PROBLEM DESCRIPTION = Restate word for word the lines below, from the one containing "This screenshot has width=1024, height=494." through the final line, with no pictures included.

RECORD EXCERPTS =
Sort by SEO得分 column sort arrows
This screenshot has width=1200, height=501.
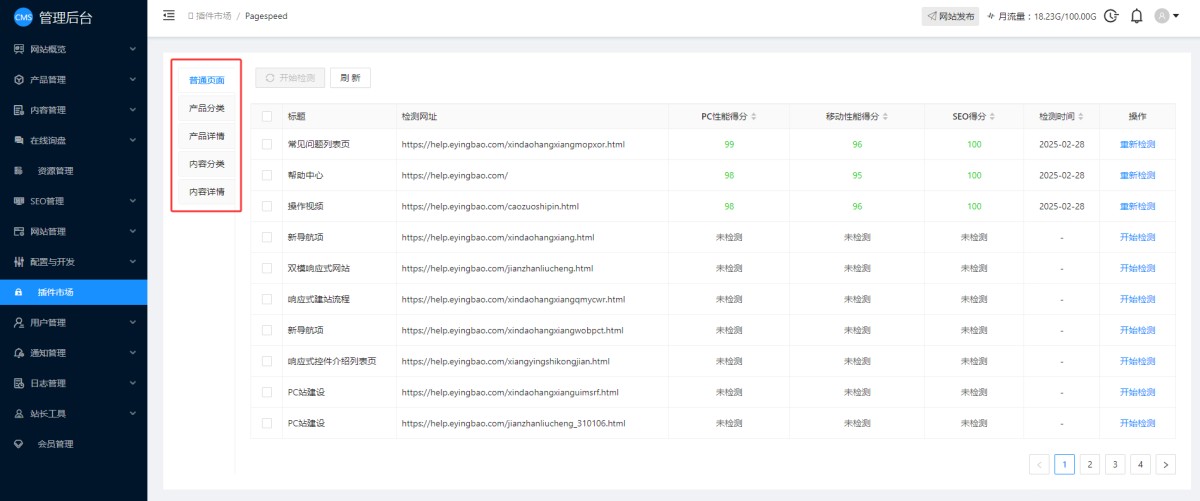click(x=990, y=117)
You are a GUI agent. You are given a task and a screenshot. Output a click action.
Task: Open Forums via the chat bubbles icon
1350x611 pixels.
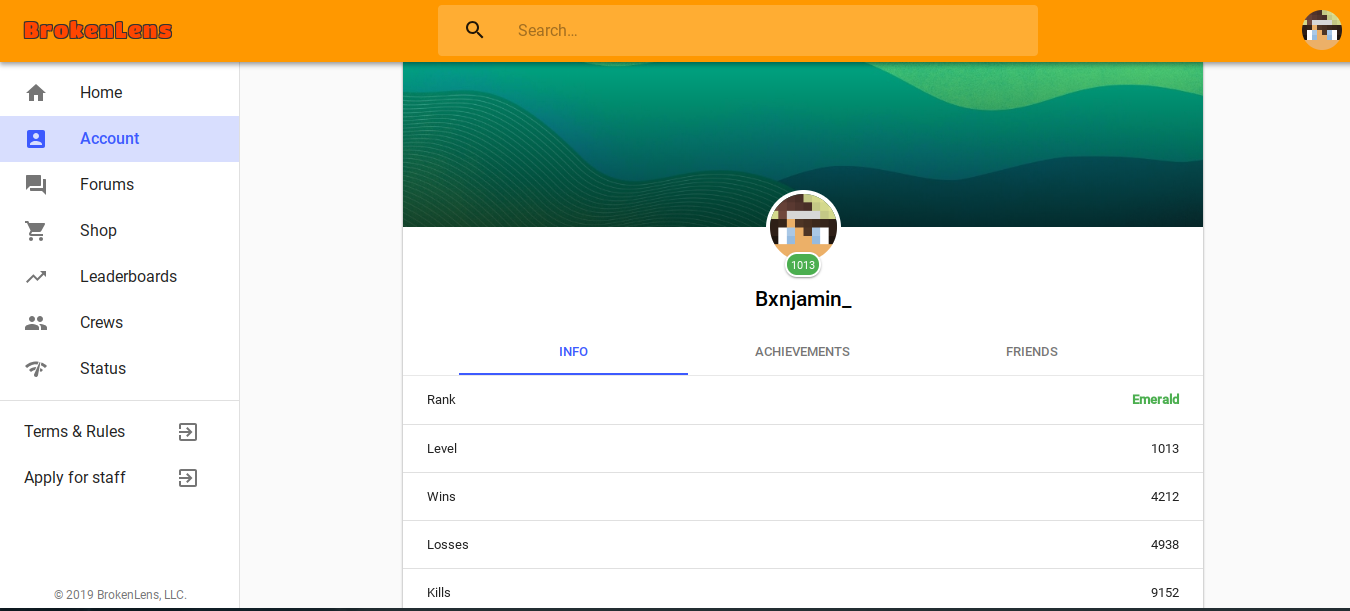tap(36, 185)
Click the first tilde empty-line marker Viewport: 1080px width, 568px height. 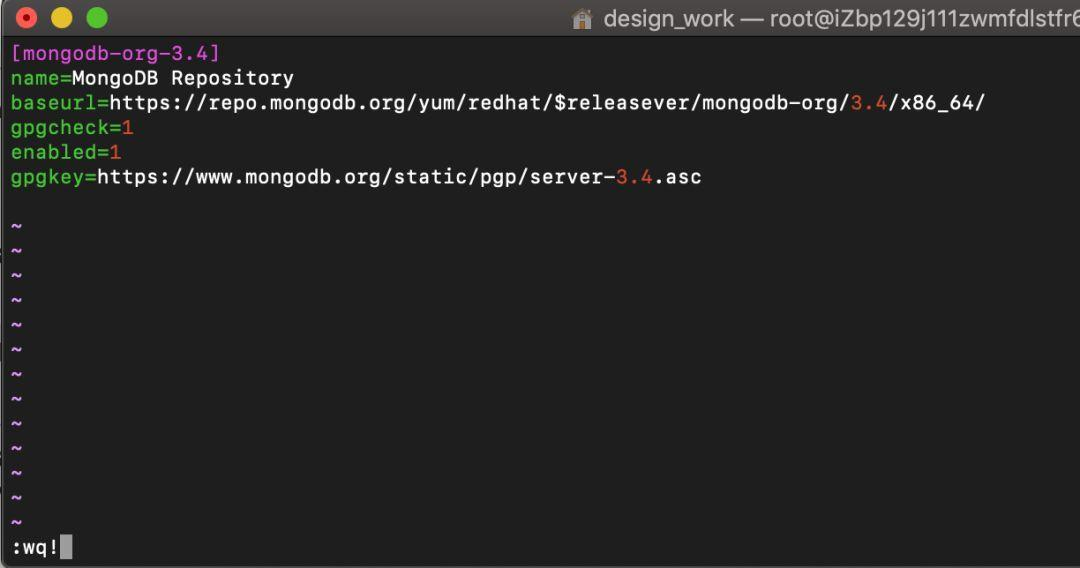16,227
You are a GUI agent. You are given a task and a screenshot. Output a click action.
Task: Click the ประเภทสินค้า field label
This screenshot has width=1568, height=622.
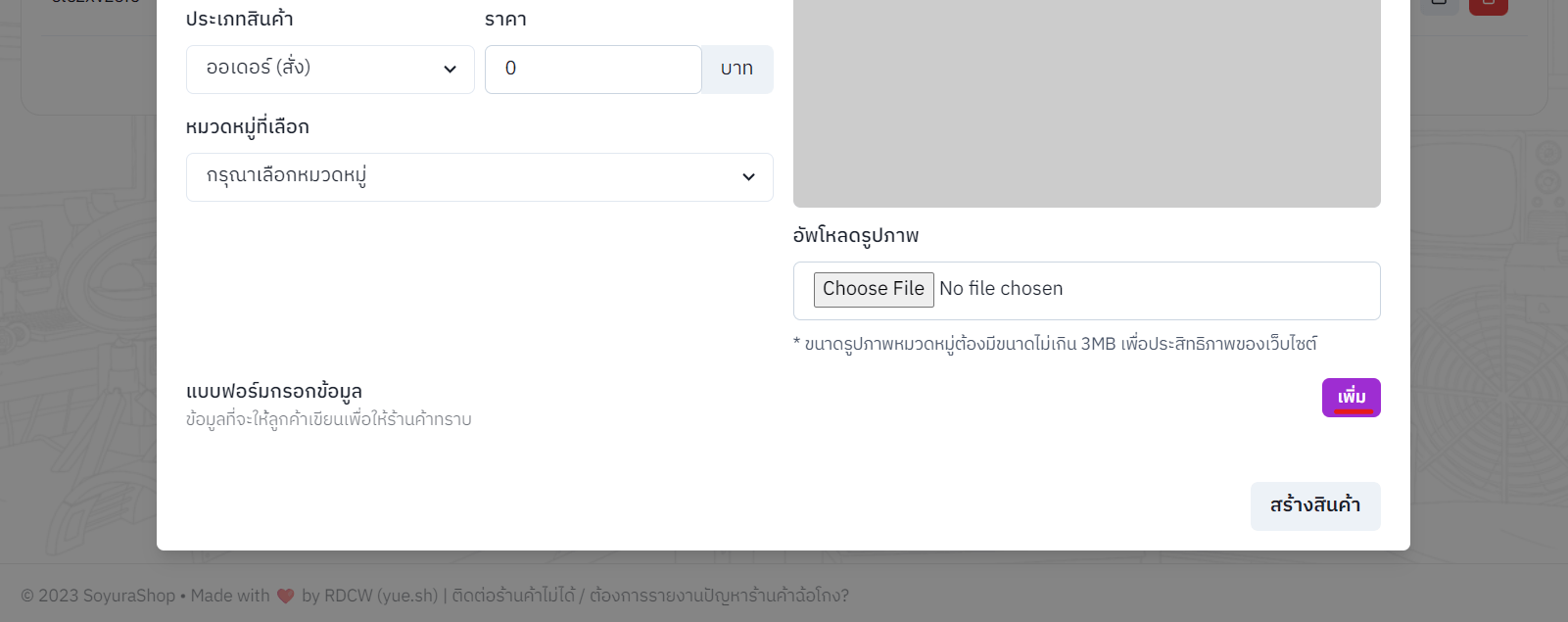pos(240,20)
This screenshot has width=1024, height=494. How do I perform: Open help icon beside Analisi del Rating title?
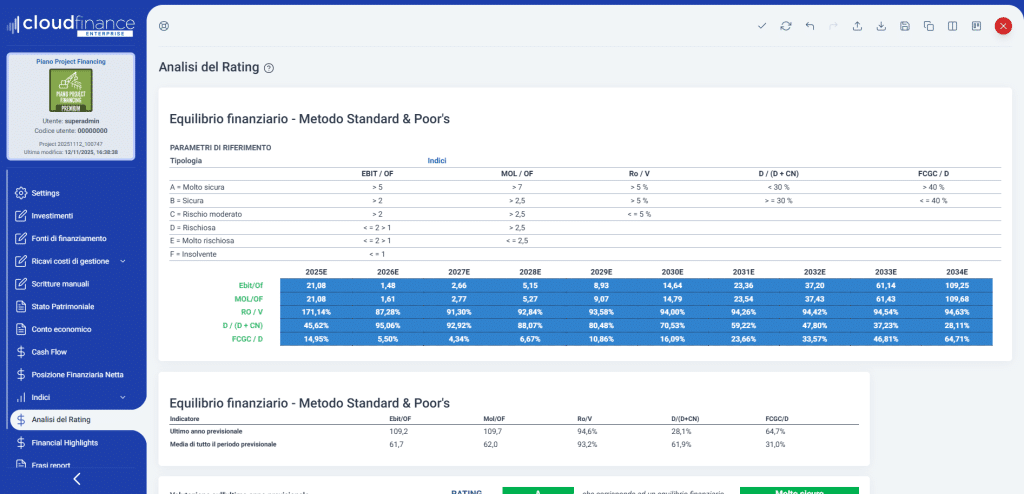click(x=269, y=68)
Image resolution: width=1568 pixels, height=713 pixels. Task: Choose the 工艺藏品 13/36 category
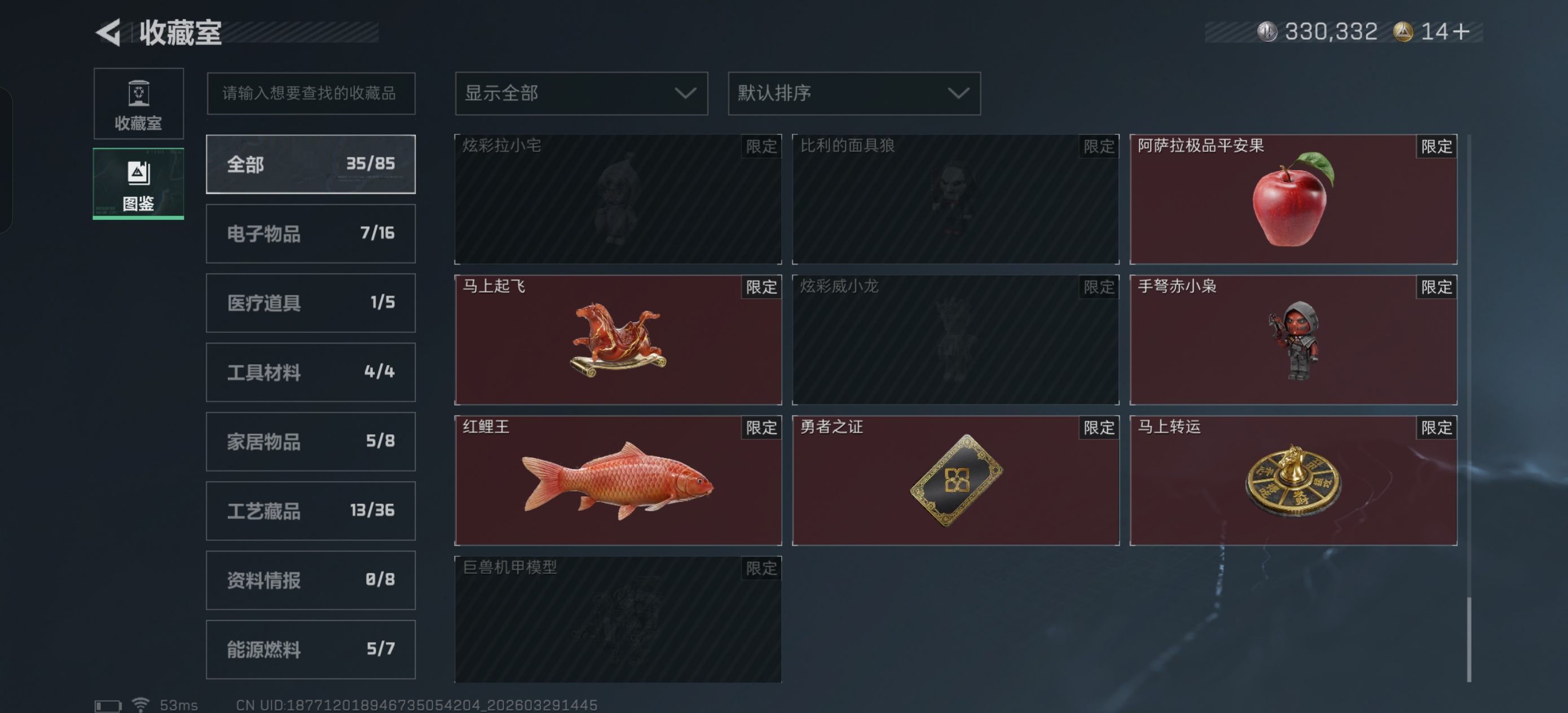tap(310, 510)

COMPLETED EXERCISE =
This screenshot has width=1024, height=494. How do I perform: Open help icon beside Analisi del Rating title?
click(x=269, y=68)
Image resolution: width=1568 pixels, height=713 pixels. Task: Choose the 工艺藏品 13/36 category
tap(310, 510)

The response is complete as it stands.